- [Do this]
Turn part of the data below into a numbered list with no blank lines, starting at the line that contains "Select the Intermediate title cell" and stopping after the line that contains "Action: tap(686, 76)".

- [Material for this task]
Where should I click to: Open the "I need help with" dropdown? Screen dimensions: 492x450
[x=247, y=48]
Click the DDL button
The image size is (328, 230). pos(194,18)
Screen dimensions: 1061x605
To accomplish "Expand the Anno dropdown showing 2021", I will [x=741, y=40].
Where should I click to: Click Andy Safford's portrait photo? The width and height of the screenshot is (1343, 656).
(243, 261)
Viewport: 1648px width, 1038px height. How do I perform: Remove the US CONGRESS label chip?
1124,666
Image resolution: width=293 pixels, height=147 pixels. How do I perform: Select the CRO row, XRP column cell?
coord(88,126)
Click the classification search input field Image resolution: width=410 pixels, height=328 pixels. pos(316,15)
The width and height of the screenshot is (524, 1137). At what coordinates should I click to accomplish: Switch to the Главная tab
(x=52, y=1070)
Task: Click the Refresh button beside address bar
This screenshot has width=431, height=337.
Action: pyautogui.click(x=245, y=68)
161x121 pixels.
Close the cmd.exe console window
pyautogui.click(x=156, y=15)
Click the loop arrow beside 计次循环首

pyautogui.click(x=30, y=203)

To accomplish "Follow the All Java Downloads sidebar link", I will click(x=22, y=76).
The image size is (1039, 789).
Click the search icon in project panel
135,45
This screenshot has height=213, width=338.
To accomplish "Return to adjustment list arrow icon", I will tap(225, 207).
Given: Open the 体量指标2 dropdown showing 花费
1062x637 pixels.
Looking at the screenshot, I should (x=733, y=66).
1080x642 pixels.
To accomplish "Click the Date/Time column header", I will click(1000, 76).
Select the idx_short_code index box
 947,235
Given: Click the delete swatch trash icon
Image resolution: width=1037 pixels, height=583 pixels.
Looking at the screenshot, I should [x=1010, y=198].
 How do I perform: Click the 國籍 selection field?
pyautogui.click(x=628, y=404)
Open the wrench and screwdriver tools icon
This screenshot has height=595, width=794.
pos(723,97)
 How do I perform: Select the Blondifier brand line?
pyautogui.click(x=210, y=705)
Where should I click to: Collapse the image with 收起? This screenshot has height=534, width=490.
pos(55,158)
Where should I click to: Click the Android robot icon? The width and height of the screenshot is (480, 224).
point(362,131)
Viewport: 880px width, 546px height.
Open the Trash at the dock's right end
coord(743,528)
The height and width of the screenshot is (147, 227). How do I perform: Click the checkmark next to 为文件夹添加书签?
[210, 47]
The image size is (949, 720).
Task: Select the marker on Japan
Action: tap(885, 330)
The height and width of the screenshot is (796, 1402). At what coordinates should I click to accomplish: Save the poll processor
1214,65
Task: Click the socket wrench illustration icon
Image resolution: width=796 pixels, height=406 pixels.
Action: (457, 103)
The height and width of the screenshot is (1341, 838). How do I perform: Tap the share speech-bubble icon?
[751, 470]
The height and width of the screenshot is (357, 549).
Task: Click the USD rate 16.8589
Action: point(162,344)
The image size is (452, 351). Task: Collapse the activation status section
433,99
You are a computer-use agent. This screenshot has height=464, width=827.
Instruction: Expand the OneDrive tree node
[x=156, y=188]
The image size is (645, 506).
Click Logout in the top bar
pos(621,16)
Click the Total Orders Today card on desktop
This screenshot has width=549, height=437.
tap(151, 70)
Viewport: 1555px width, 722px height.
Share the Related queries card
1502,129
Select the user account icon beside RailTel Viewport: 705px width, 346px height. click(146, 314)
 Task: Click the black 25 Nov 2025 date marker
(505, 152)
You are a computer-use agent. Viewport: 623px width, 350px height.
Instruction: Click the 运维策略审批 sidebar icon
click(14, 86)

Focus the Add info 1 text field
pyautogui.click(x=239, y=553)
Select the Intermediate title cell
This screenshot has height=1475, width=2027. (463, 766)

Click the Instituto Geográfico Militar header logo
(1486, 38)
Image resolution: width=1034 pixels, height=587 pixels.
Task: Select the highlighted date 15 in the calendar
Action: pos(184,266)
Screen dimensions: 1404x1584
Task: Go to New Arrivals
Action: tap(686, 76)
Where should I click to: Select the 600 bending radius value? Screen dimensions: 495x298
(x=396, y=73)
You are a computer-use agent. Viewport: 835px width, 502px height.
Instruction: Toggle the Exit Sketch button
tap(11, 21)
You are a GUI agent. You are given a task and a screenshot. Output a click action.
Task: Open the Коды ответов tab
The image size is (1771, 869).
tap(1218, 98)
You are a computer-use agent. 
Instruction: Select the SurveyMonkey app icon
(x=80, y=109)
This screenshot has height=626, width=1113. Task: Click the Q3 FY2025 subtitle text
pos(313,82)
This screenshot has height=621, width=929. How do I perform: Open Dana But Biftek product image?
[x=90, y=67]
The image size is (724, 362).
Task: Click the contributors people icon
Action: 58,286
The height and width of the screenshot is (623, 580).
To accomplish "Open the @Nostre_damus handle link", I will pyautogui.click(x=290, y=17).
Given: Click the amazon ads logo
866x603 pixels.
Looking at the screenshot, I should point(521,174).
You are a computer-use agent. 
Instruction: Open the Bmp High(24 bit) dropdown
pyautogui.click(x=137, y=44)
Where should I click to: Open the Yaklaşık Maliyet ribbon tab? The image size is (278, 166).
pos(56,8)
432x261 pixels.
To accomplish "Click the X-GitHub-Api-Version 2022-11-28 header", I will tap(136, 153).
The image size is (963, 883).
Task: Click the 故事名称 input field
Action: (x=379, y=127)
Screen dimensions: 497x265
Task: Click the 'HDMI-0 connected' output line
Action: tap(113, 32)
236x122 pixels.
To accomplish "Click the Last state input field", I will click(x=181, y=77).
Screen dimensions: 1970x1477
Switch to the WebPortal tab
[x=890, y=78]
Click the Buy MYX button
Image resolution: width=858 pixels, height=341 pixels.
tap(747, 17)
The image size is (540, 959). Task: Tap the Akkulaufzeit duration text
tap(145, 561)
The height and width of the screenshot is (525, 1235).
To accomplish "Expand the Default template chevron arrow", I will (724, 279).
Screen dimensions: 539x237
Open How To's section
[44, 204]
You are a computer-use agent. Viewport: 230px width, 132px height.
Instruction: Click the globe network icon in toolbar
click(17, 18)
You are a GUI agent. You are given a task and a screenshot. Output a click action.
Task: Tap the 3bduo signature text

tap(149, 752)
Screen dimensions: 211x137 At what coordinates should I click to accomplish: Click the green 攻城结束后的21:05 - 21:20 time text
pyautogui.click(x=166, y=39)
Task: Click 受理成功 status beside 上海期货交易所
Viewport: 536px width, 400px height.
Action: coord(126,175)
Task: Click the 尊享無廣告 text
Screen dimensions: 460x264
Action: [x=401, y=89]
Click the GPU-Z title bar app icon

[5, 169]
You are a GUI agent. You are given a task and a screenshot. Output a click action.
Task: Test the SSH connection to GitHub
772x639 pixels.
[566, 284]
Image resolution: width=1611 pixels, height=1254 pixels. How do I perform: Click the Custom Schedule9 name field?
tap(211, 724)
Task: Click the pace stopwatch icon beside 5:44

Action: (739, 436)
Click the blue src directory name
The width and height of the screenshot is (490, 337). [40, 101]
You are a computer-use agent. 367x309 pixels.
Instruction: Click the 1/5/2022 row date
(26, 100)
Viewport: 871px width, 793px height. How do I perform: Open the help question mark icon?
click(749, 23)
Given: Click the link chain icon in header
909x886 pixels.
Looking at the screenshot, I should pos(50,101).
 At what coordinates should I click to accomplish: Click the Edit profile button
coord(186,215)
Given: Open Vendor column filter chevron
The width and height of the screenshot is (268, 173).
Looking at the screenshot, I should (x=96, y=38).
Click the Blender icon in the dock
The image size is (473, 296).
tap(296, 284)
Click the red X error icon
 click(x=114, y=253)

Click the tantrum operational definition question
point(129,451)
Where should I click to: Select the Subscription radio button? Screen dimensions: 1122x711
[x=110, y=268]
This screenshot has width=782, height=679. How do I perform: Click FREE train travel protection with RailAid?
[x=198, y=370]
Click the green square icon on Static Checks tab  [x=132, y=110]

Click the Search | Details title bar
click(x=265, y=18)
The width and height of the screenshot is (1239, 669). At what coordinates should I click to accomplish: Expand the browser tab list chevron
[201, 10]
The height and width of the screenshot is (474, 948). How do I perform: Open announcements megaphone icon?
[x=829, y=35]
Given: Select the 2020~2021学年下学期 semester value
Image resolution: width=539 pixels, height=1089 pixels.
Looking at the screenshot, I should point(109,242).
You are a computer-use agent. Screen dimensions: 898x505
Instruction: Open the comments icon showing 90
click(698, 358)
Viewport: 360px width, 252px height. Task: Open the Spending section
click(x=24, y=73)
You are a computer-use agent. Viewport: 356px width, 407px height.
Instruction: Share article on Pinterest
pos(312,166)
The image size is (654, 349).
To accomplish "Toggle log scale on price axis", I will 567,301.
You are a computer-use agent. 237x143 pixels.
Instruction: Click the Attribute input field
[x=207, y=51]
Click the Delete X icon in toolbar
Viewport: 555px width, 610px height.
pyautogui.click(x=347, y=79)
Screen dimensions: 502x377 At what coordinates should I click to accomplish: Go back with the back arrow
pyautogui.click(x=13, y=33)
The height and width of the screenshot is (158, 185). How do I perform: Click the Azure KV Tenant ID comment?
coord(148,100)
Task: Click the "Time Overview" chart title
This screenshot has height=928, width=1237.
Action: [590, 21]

- [Solution for this task]
1. Select the Intermediate title cell
2. This screenshot has height=1475, width=2027. (463, 766)
3. Click the Instituto Geográfico Militar header logo
4. (1486, 38)
5. Image resolution: width=1034 pixels, height=587 pixels.
6. Task: Select the highlighted date 15 in the calendar
7. Action: pos(184,266)
8. Screen dimensions: 1404x1584
9. Task: Go to New Arrivals
10. Action: tap(686, 76)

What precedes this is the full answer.